We come to the line!

I reach with Andrea to go up to my grandparents' house the day before, in Les Arnauds, in order to save us a bit of driving early in the morning. It is the first ascent we do together, but in reality we behave as if we have climbed together for a lifetime. We met in Sardinia on the cliff, for a couple of coincidences: he is Tania's boyfriend, the hut keeper of the Pontese Refuge, in Orco Valley, and she is a great friend with Paolo, the Alagna mountain guide with whom I work by AlagnaSkiGuides.
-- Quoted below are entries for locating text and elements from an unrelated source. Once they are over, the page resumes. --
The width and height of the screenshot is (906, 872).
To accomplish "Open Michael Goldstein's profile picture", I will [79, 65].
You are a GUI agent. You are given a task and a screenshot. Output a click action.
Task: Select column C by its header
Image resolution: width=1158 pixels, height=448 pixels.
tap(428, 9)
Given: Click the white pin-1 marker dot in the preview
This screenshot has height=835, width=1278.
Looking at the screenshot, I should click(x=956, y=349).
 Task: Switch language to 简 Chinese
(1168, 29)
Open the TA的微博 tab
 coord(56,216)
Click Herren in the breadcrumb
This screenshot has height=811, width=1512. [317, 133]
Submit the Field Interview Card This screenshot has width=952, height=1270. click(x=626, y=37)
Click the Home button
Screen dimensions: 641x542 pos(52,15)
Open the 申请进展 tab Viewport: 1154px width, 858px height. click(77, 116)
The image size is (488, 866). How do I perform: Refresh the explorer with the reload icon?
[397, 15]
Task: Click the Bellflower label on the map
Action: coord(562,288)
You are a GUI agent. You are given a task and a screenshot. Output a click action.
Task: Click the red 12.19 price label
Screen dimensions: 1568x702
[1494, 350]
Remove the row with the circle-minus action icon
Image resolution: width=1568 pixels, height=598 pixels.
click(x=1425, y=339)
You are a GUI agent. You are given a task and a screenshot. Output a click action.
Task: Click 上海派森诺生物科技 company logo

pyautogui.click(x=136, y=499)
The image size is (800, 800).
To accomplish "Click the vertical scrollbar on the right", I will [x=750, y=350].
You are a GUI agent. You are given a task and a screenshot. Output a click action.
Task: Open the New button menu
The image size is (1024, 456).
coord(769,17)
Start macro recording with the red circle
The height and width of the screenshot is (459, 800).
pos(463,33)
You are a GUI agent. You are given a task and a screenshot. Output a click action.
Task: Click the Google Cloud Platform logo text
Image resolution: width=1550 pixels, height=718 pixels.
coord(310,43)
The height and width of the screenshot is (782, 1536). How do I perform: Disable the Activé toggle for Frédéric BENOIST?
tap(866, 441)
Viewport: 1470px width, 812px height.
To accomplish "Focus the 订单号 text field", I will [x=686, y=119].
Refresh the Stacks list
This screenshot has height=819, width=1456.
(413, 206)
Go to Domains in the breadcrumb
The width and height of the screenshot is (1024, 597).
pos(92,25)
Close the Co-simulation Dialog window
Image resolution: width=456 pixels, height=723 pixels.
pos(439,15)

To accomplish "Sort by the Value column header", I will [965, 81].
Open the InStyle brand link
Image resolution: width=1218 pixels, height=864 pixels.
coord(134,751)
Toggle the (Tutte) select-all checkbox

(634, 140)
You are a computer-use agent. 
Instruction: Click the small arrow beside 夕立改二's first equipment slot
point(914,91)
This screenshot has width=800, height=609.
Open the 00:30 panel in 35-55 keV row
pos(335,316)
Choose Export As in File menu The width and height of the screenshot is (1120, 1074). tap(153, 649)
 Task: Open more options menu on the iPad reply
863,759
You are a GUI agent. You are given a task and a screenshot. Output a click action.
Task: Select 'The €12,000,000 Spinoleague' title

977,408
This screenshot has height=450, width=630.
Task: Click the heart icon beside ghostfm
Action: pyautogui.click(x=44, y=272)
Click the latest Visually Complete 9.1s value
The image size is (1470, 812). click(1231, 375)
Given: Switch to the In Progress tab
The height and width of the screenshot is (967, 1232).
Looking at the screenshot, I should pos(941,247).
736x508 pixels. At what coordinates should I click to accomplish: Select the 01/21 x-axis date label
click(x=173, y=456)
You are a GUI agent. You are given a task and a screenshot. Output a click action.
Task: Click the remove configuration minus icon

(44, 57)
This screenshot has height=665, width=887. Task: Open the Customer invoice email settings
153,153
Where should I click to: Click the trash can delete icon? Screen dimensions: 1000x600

I owe the climb to Andre, because in addition to having pulled the hard pitches of the route, he discovered that this year the ice line is formed and climbable. Not a small thing, given that our colleague Fabio Agnese - alias Attila89 - twice returned home with his hands in the bag for having found only a layer of paper-thin ice to make up the waterfall ... the magic of this route ! From the bottom of the valley you can look with binoculars as much as you want, but as long as you are not under it you are not sure! ... and to get under it you need about a good couple of hours at a good pace!

A couple of hours Andre !! Not an hour and 40 as you made me put with your pace! However, there are 800 meters of altitude difference, with backpack, rope, ice picks, pitons, friend… ou, go slowly!

We arrive at the attack and get ready. I change my sweaty t-shirt and by the time I put the shirt back on, it has become stiff. Cold, Brrrr!

Bim bum bam. Whoever has to open the dance is played by chance. Andre wins and starts on the first pitch which comes with the first 10 meters at 70 degrees, with ice bubbles, a lot of rock but not many cracks.

He protects himself here and there, he moves well, but from below it is clear that he is not relaxed. New belay station.

I follow and I understand why: the ice picks bounce off the rock with each stroke - the ice is thin - while the frends he put in are not very reliable… engagé Andre!From there begins to increase the thickness of the ice, so it goes away better and better.

Two more pitches of softness and pleasure! Too bad that as soon as we start to enjoy ourselves, the ice line ends up making room for a beautiful winding snow channel, in a sort of Dolomite canyon.

We take it easy, take pictures and look at each other attractively. We are very relaxed, we understood that the route is much easier than we thought and the morale that was already skyrocketing is exploding!

A rock bar blocks the passage. Here begins the real route from Grassi. It completes the line started by Luzi and Salino in 1980, which only climbed the waterfall. It is actually just a nice pitch, mostly in rock, that climbs a chimney.

Then the difficulties drop considerably and you continue on a steep, narrow and sunken snowy gully, but in the end almost skiable ... up to the top!

We emerge from the small sommital frame and the sun floods us. We are sweaty from the rhythm we tried to keep in the couloir… beating the track!

We relax in the sun on a square of grass that emerges from the snow and we relax for an hour. You are like royalty!

We close the backpacks, a salute to the summit cross nearby and down there, we set out in a sea of tears, non-load-bearing crust and suffering up to the car ...



Majestic route, but much easier than expected, despite the fact that the first pitch was a nice toughM4.

Excellent companionship and insured solitude.

*At the time of Grassi, who went up with the ski slopes of Beaulard… it was another thing!